Il duca fece una pausa prima di cominciare. «Ieri sera ero al Castello di Windsor, al seguito della regina. Dopo cena, come di consueto, ci siamo trasferiti tutti nelle stanze private di Sua Maestà. Mi aspettavo che si parlasse delle notizie locali, la solita noia, insomma, quando un messaggero ha portato una lettera urgente per la regina. Sua Maestà l'ha letta e poi, del tutto inaspettatamente, con voce brusca ha annunciato: "Un'altra lettera con cui mi si chiede di procurare una moglie a un principe dei Balcani, il cui paese è minacciato di invasione dai russi. Ho ripetuto molte volte che non posso fare altro per i Balcani. Come tutti sapete, ho mandato loro molte spose inglesi per rinsaldare l'alleanza con il nostro paese".»
«È vero» osservò il conte. «Di chi si tratta questa volta?»
«Del Principe Stanislaus di Kadradtz. Il suo è un principato piuttosto piccolo, ma si trova in una posizione strategica: da una parte confina con l'Erzegovina, dall'altra con l'Albania. Adesso la Russia gli soffia sul collo e Stanislaus si aspetta che la regina gli fornisca una sposa inglese, come ha fatto per altri suoi connazionali.»
«Non per niente Sua Maestà è stata soprannominata la paraninfa d'Europa» commentò il conte sorridendo.
«Riderete meno, mio vecchio amico, quando vi dirò chi ha in mente stavolta la regina» replicò il duca. «Sapevate che la sua bisnonna era imparentata con la vostra famiglia?»
«Buon Dio, è roba di secoli fa. Di certo i Ringwood non si vantano della parentela con la famiglia reale.»
«Disgraziatamente per voi e per Lavina, la regina invece conta proprio su questo antico legame.»
«Lavina?» Udendo il nome dell'amata figliola, il conte smise di sorridere, improvvisamente allarmato.
«Che cosa intendete dire, Bertram? Sua Maestà non starà pensando di dare Lavina in sposa al Principe Stanislaus?»

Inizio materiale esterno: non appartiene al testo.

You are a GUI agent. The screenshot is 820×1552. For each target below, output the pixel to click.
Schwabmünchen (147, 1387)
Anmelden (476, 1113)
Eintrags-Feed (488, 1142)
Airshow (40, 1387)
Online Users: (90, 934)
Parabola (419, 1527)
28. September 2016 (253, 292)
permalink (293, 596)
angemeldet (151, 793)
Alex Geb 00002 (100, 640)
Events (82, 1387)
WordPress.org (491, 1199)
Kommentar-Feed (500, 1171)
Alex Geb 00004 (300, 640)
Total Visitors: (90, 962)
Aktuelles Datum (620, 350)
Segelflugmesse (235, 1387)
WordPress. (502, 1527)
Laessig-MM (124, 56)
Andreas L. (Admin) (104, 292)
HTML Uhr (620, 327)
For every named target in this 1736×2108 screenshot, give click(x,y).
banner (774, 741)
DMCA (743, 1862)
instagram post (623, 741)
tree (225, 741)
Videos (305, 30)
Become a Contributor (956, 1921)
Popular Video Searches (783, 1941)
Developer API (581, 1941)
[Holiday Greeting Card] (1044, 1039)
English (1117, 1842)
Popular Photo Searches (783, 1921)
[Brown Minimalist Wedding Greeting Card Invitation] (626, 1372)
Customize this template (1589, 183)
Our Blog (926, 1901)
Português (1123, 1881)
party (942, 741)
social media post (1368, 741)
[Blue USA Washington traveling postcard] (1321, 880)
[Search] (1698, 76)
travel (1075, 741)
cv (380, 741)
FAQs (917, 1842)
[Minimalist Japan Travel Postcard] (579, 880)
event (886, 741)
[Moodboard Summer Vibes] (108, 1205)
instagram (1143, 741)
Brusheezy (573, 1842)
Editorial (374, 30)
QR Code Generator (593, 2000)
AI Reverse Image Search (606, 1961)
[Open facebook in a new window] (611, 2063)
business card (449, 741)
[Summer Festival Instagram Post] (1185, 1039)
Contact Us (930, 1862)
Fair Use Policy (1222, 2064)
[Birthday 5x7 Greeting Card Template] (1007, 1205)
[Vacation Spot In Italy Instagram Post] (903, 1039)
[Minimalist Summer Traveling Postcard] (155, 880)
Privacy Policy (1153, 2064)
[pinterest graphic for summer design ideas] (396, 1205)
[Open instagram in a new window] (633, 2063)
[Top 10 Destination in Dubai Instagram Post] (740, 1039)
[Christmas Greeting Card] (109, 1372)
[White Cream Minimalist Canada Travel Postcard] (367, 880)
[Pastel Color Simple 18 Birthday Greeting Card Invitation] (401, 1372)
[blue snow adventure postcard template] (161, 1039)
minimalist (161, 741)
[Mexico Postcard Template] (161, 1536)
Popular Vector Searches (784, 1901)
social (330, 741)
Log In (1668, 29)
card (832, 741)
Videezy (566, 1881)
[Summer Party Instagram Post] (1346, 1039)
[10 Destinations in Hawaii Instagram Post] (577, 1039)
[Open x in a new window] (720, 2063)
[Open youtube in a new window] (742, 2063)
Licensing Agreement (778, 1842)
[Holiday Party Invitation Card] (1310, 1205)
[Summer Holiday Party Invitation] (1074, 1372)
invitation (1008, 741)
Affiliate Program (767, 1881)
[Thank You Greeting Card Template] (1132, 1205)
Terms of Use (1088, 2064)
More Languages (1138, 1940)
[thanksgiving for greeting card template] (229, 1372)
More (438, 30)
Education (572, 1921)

«Ha già deciso. Ieri sera ci sono stati parecchi mormorii di disapprovazione. Molti gentiluomini presenti conoscono il principe e hanno una cattiva opinione di lui. Lo descrivono come un ubriacone, donnaiolo e violento, ma Sua Maestà si è rifiutata di dare ascolto a queste obiezioni. Sapete quanto può essere ostinata: quando dà un ordine, si aspetta obbedienza assoluta. Se la sfidate, perderete la vostra posizione a corte e cadrete in disgrazia. Chi ha cercato di tenerle testa è stato bandito dalla società.»
«Questo è un incubo» gemette il conte, prendendosi la testa tra le mani. «Che cosa posso fare? Per amor di Dio, Bertram, ditemi come posso salvare mia figlia dal matrimonio con quest'uomo spaventoso, dall'esilio in un paese lontano che vive sotto la minaccia di un'invasione.»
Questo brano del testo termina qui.